What is performing arts network? How does it work and what can it do? 

8 minutes

In the era of the internet, we are more connected than ever through invisible yet active networks that impact us as users of social media and not only. As citizens of a globalised world, decisions by major nations also have local effects. Media and global interconnectedness have a strong ‘domino effect’ in our lives – yet what happens when individuals or organisations join forces in the form of networks for goals that go beyond socialisation and personal interests? 
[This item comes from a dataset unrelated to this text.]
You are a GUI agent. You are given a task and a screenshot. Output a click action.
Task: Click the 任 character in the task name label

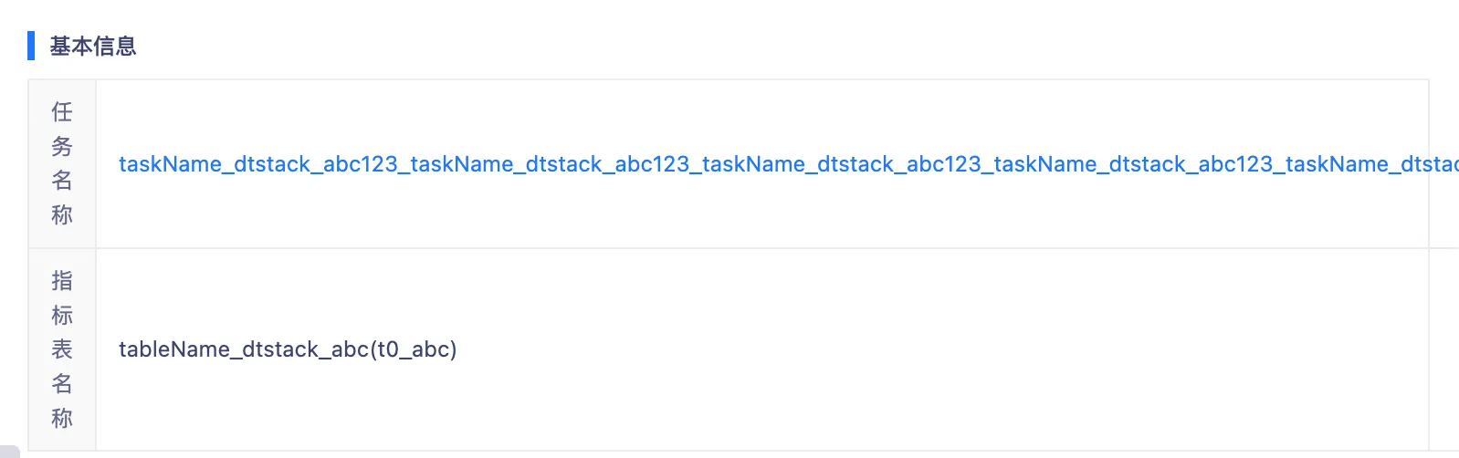click(62, 112)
This was the question for ‘What Makes Us a Network?’ / B.Network, a two-day event curated by researchers Giuliana Ciancio (Liv.in.g.) and Luisella Carnelli (Fitzcarraldo Foundation) that took place in the frame of OperaEstate festival / B.Motion 2024 (27–29/08/2024). Under the initiative of the artistic co-director Michele Mele, this event offered a fresh approach and a much-needed clarification of what a performing arts network is, or could be. To bridge theory with practice, cultural professionals from Italy and abroad, who are key partners of the festival as well as the Centro per la Scena Contemporanea (CSC) of Bassano del Grappa, were invited to reflect collectively on various aspects of performing arts in relation to their respective networks. This topic will be further explored during the upcoming edition of B.Motion 2025 (29–31/08/2025), that will shift from the idea of a ‘network’ to the notion of ‘cooperation’, in an event co-curated with Ca’ Foscari University of Venice. 

A glance at Italian performing arts networks

In Italy, three major performing arts networks act as mediators between the performing arts industry and the government; ADEP, AIDAP and AIDAF are associations dedicated to dance that act under the auspices of the Associazione Generale Italiana Dello Spettacolo, AGIS. This landscape is also composed of alliances of production companies and centres, theatre institutions, festivals and foundations of performing arts – often also members of the above-mentioned governmental associations – that join to support artists. During the B.Network meeting, founders or representatives of some of these networks offered a brief overview of their contribution to the fourfold process of art-making in the country: research and creation, production, promotion and distribution.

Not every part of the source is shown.